Aquaculture Canada and WAS North America 2022

August 15 - 18, 2022

St Johns, Newfoundland, Canada

COMPENSATORY RESPONSE OF THE SOMATOTROPIC AXIS FROM IGFBP-2B GENE EDITING IN RAINBOW TROUT Oncorhynchus mykiss

Beth M. Cleveland*, Shiori Habara, Jin Oikawa, Lisa M. Radler, and Munetaka Shimizu

 

National Center for Cool and Cold Water Aquaculture

USDA/ARS

Leetown, WV

beth.cleveland@usda.gov

 



Insulin-like growth factor (IGF) is recognized as a central regulator of anabolic growth in vertebrates, largely due to its positive effects on muscle and bone growth. However, t he majority of IGF-I is not free in circulation;  approximately 99% of IGF-I is bound to IGF binding proteins (IGFBP). In addition to extending the half-life of IGF-I in serum, IGFBPs sequester IGF-I to peripheral tissues and can promote or inhibit ligand binding to surface receptors . Characterizing the functions of the IGFBP s  is essential to understand the role of these proteins as regulators of IGF signaling.  We used gene editing technology to edit IGFBP-2b, the most abundant IGFBP in serum that binds an estimated 80% of free IGF-I. The objective of this study is to determine how components of the IGF/IGFBP system respond to a reduction in serum IGFBP-2b abundance.

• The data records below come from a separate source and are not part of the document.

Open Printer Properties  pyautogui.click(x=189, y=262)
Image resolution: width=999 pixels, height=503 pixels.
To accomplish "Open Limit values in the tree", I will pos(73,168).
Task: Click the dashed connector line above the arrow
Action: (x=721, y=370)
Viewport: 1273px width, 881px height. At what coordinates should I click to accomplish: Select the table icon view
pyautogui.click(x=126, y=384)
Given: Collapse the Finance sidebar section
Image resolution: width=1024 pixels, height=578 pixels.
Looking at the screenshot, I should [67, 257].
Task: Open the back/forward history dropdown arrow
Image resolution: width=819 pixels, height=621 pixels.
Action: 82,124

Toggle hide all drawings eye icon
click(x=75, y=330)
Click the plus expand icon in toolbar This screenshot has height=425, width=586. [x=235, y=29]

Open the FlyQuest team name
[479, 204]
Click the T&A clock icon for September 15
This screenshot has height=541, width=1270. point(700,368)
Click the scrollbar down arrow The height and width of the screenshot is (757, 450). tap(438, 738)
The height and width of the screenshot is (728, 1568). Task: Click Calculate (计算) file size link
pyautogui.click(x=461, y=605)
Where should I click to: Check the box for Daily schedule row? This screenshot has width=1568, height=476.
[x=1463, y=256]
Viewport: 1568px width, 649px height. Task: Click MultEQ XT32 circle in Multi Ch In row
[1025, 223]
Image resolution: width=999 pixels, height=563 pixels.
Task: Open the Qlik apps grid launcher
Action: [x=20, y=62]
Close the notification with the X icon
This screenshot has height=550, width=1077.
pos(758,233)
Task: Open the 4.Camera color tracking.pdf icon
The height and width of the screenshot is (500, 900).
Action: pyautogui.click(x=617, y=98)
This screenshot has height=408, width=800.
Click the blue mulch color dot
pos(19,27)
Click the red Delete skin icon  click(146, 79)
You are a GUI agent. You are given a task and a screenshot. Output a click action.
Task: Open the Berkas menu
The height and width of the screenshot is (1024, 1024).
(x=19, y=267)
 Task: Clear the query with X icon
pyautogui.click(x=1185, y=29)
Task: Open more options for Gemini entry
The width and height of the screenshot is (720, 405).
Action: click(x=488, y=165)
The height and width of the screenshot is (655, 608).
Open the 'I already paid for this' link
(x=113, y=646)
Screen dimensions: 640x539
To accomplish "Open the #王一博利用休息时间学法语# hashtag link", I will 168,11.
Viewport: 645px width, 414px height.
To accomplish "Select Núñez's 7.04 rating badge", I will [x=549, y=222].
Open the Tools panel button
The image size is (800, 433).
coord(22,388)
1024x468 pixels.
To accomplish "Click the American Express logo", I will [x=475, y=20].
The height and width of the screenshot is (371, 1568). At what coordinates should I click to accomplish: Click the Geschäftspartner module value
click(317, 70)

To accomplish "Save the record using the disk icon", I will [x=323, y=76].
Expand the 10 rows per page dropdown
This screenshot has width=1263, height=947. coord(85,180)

 Rainbow trout with gene editing-induced reductions in serum IGFBP-2b  (Mutant) exhibit similar growth performance compared to fish without IGFBP-2b gene disruption (Control). Editing the IGFBP-2b genes resulted in an 83% decrease in serum IGFBP-2b in mutants. This resulted in a 35% reduction in serum IGF-I (Figure 1c) , which was offset by reduced expression of hepatic  igfbp-1a2  and increased muscle igfr-1a (Figure 1a,b) ; these responses suggest that an increased IGF-I signaling capacity offset reductions in serum IGF-I. During feed deprivation, the differential expression of  igfbp  genes supports the attenuation of the growth inhibitory response, likely due to the further reduction in serum IGF-I that alleviated the need for an IGF-inhibitory response. Unique  igfbp expression patterns occurred during refeeding, suggesting an enhanced IGF-I signaling capacity in controls. Collectively, these findings support that the role of IGFBP-2b is to regulate serum IGF-I concentrations. The compensatory regulation of IGF/IGFBP system genes indicates that adjustments in other IGFBP, both circulating and at the local level, maintain IGF-I signaling at a level appropriate for the nutritional state of the fish.